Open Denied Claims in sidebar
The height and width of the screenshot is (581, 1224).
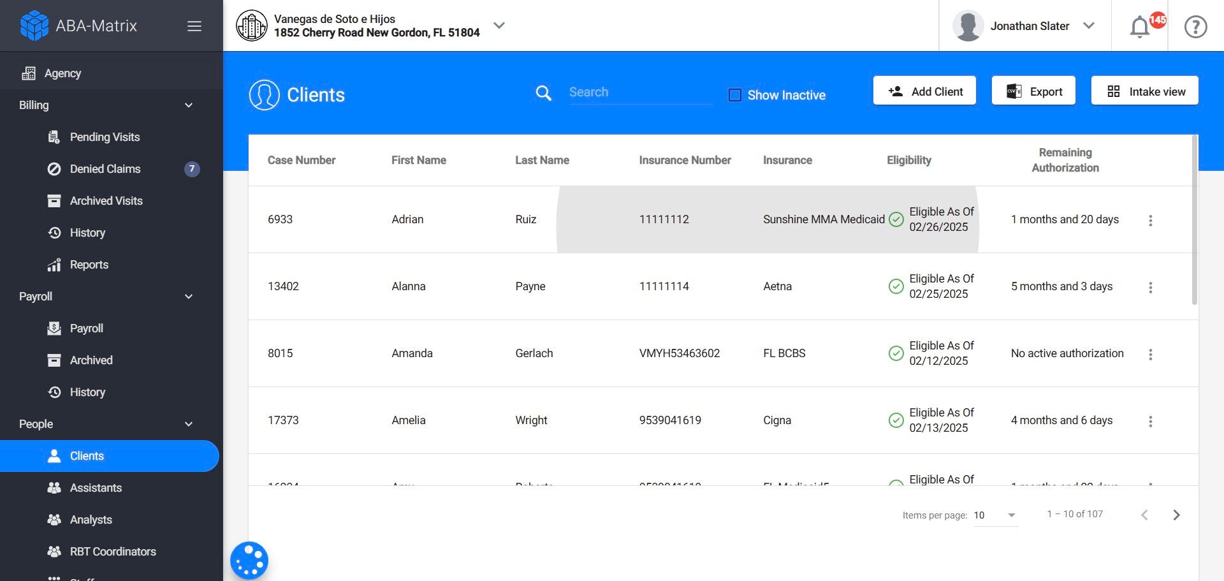105,169
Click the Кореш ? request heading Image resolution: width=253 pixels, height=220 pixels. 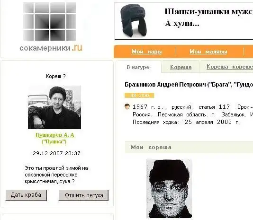click(x=55, y=76)
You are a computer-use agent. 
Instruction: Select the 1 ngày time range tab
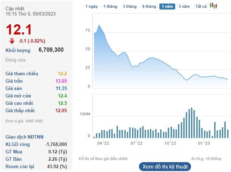click(x=92, y=6)
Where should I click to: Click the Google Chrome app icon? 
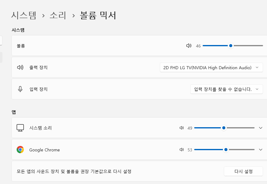(20, 149)
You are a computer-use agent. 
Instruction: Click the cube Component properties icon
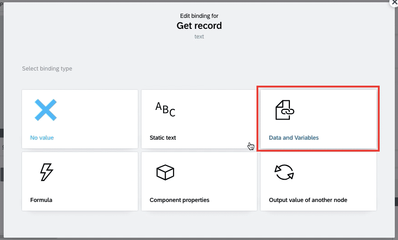pyautogui.click(x=165, y=173)
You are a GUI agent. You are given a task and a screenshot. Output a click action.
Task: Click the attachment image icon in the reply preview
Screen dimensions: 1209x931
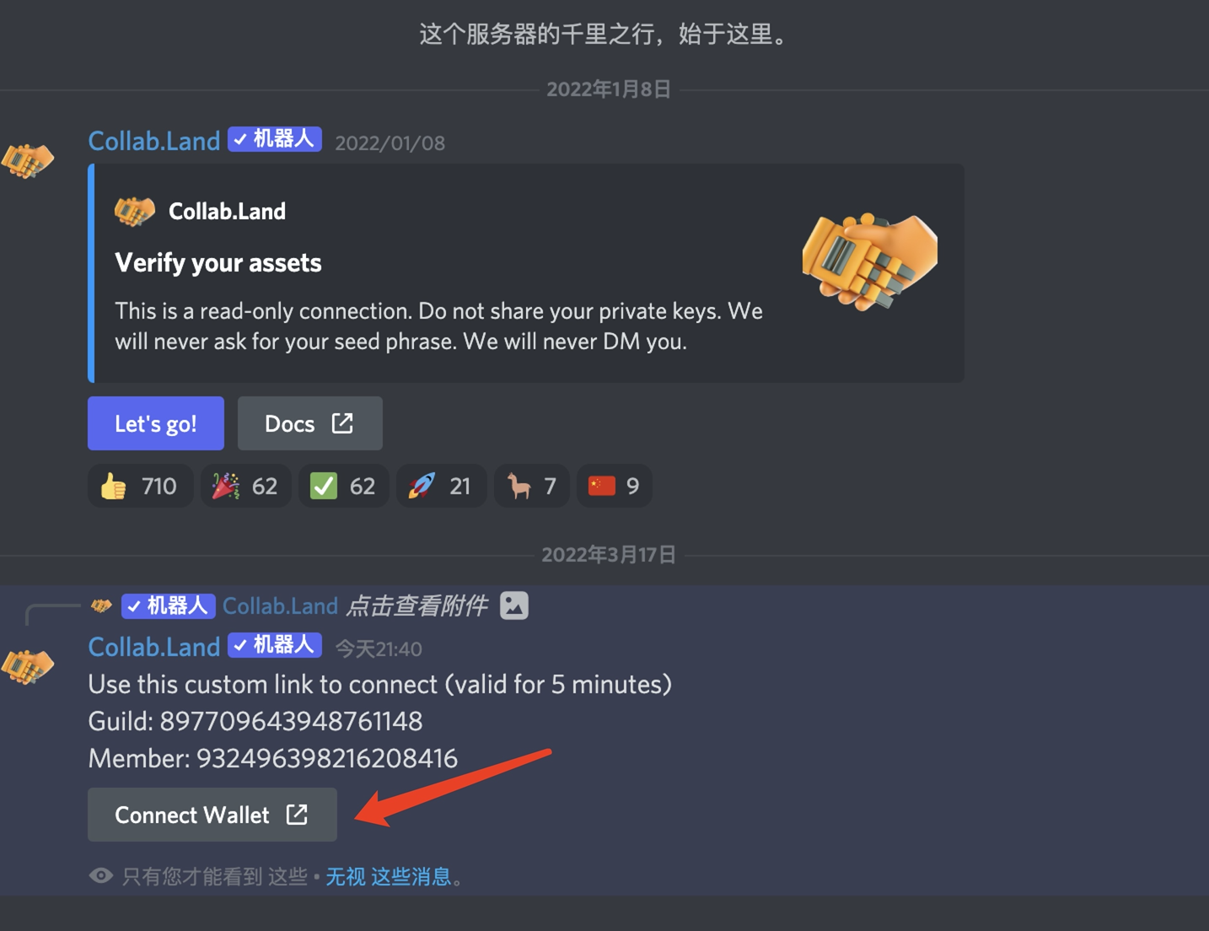click(514, 605)
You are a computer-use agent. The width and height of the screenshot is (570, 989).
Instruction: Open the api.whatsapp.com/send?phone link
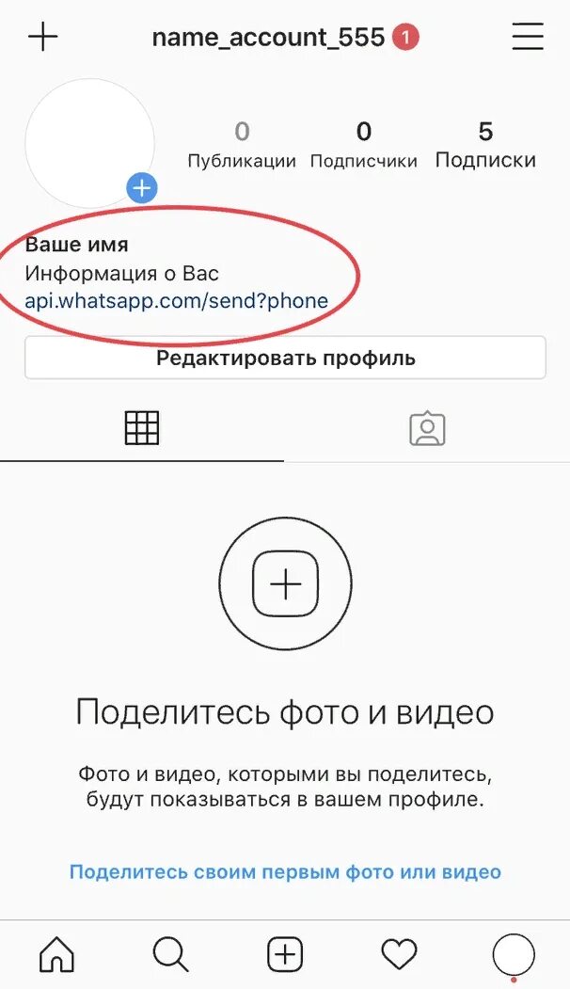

-------------------------

§ WHAT TO WORK ON: Beginning at the line that contains "Instruction: Click the" and ending at the last line of the data, return each line exactly; no picture belongs in the copy.

§ RESPONSE FOR THIS EXERCISE:
Instruction: Click the cube Component properties icon
pyautogui.click(x=165, y=173)
You are a GUI agent. You are given a task and a screenshot. Output a click action.
Task: Click the attachment image icon in the reply preview
Screen dimensions: 1209x931
click(514, 605)
You are a computer-use agent. The width and height of the screenshot is (570, 989).
Instruction: Open the api.whatsapp.com/send?phone link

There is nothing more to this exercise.